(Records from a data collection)

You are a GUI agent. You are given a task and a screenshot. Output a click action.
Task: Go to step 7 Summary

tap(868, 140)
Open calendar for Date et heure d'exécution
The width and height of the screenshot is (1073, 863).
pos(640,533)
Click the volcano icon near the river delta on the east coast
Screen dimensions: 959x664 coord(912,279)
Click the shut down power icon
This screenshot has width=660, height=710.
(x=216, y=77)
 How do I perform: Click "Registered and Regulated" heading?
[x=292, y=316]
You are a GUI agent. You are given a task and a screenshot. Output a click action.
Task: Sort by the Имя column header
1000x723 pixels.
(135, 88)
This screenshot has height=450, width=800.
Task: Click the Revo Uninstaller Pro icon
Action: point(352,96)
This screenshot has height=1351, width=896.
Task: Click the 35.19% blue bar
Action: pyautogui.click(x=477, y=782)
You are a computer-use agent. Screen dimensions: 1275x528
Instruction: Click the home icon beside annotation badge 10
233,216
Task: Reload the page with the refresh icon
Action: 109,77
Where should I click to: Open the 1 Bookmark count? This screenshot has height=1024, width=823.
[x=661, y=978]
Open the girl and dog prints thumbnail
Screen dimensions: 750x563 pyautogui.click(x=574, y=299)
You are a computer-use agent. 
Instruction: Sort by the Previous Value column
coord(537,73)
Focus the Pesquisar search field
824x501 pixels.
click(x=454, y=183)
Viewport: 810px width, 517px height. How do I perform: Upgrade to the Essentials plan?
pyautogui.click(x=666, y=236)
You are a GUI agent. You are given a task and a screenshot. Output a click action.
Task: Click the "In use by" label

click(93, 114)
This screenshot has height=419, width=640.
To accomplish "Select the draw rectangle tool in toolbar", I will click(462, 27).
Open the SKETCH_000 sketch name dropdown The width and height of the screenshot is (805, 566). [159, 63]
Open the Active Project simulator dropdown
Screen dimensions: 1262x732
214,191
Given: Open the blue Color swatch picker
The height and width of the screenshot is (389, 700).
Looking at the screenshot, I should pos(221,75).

# [PROBLEM REQUIREMENTS]
The line containing "You are a computer-use agent. Screen" and every line after it, through the last one above, should be written out word for word.

# [ANSWER BELOW]
You are a computer-use agent. Screen dimensions: 1275x528
Instruction: Click the home icon beside annotation badge 10
233,216
Task: Reload the page with the refresh icon
Action: 109,77
Where should I click to: Open the 1 Bookmark count? This screenshot has height=1024, width=823.
[x=661, y=978]
Open the girl and dog prints thumbnail
Screen dimensions: 750x563 pyautogui.click(x=574, y=299)
You are a computer-use agent. 
Instruction: Sort by the Previous Value column
coord(537,73)
Focus the Pesquisar search field
824x501 pixels.
click(x=454, y=183)
Viewport: 810px width, 517px height. How do I perform: Upgrade to the Essentials plan?
pyautogui.click(x=666, y=236)
You are a GUI agent. You are given a task and a screenshot. Output a click action.
Task: Click the "In use by" label

click(93, 114)
This screenshot has height=419, width=640.
To accomplish "Select the draw rectangle tool in toolbar", I will click(462, 27).
Open the SKETCH_000 sketch name dropdown The width and height of the screenshot is (805, 566). [159, 63]
Open the Active Project simulator dropdown
Screen dimensions: 1262x732
214,191
Given: Open the blue Color swatch picker
The height and width of the screenshot is (389, 700).
Looking at the screenshot, I should pos(221,75).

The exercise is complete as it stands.